Pesquisadores do Instituto Mamirauá, em parceria com o Laboratório de Bioacústica Aplicada da Universidade Politécnica da Catalunha, avançaram na conservação do peixe-boi amazônico ao combinar monitoramento acústico passivo com inteligência artificial. O estudo, realizado no Lago Mamirauá, na Reserva de Desenvolvimento Sustentável Mamirauá, no Amazonas, trouxe novas descobertas sobre os padrões de vocalização e presença dessa espécie, que é de difícil detecção visual.
Método inovador e resultados
Entre 2021 e 2022, os cientistas monitoraram os chamados do peixe-boi utilizando gravadores subaquáticos e redes neurais convolucionais, um modelo de aprendizado de máquina.

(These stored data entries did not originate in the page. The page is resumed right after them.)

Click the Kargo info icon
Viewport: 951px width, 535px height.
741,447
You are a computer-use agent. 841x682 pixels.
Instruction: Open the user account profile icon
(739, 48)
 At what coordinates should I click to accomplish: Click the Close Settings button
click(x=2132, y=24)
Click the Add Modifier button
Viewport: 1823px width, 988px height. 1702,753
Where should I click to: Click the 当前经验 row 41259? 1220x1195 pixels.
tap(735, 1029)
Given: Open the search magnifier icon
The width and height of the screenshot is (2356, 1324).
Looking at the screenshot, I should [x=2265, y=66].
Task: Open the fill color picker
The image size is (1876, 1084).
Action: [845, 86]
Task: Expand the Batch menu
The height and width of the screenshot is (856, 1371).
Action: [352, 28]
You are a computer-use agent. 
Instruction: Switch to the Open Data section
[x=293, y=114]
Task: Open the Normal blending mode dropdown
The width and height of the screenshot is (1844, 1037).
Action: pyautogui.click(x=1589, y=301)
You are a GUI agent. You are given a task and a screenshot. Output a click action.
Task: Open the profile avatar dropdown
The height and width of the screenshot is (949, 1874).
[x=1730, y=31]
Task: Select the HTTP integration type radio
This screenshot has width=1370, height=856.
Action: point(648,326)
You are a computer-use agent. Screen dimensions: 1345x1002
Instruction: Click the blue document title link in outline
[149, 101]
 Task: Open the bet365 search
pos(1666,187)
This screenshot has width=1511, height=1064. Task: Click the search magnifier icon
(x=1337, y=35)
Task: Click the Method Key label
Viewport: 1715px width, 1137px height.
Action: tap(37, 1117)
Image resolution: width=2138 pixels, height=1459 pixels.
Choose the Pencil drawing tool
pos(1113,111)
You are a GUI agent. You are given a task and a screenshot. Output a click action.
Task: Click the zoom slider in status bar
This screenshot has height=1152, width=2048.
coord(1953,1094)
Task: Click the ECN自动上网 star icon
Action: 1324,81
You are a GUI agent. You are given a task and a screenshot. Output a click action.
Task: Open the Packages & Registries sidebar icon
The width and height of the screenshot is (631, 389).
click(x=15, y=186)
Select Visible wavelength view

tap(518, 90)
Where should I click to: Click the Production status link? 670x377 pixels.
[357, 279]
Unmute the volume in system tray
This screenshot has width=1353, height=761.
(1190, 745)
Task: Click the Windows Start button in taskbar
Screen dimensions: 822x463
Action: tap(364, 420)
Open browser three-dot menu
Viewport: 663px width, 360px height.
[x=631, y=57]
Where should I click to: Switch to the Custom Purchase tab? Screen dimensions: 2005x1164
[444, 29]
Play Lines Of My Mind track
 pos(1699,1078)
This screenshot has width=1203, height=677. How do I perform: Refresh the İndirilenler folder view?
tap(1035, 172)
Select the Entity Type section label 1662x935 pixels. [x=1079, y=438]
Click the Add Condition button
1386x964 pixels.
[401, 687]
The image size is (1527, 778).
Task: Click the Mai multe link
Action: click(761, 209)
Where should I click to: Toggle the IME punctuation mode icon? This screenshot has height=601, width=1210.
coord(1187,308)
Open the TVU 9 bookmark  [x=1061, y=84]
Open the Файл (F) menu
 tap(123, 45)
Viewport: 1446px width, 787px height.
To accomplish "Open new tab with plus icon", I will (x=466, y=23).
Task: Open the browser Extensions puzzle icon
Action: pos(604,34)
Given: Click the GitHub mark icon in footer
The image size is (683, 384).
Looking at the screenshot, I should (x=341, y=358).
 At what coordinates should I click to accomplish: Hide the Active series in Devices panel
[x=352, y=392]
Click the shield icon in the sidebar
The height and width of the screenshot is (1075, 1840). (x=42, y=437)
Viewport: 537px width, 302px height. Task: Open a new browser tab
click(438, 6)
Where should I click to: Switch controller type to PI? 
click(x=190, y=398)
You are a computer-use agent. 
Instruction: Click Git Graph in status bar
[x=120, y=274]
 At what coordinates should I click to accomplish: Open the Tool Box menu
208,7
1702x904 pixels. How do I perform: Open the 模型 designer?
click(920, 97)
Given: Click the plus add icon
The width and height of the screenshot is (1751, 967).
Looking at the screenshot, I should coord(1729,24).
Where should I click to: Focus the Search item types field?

A abordagem permitiu identificar as vocalizações com alta precisão, revelando que os animais frequentam o lago principalmente na estação de cheia. Essa fase é crucial, pois o habitat fica rico em plantas aquáticas, essenciais para a alimentação, além de oferecer abrigo para mães e filhotes.
Além disso, o estudo caracterizou o repertório vocal do peixe-boi, destacando a comunicação frequente entre mães e filhotes, reforçando a importância do Lago Mamirauá para a reprodução e o cuidado parental da espécie.
Implicações para a conservação
Os pesquisadores apontaram que o monitoramento acústico associado à inteligência artificial é uma ferramenta eficaz para identificar habitats prioritários, avaliar impactos de ameaças como a construção de hidrelétricas e formular estratégias de conservação mais robustas.
O método combina alta precisão, baixo custo e escalabilidade, permitindo monitorar regiões de difícil acesso, como os ecossistemas aquáticos da Amazônia. Além disso, ele pode ser integrado a programas de longo prazo para acompanhar espécies aquáticas ameaçadas, ampliando o alcance e a eficiência de levantamentos ecológicos.
Ao aplicar tecnologias baseadas em aprendizado profundo, a pesquisa demonstrou que é possível superar barreiras tradicionais na conservação de espécies. O estudo reforça o papel essencial da inovação tecnológica no enfrentamento de desafios ambientais e no desenvolvimento de práticas sustentáveis para proteger a biodiversidade amazônica.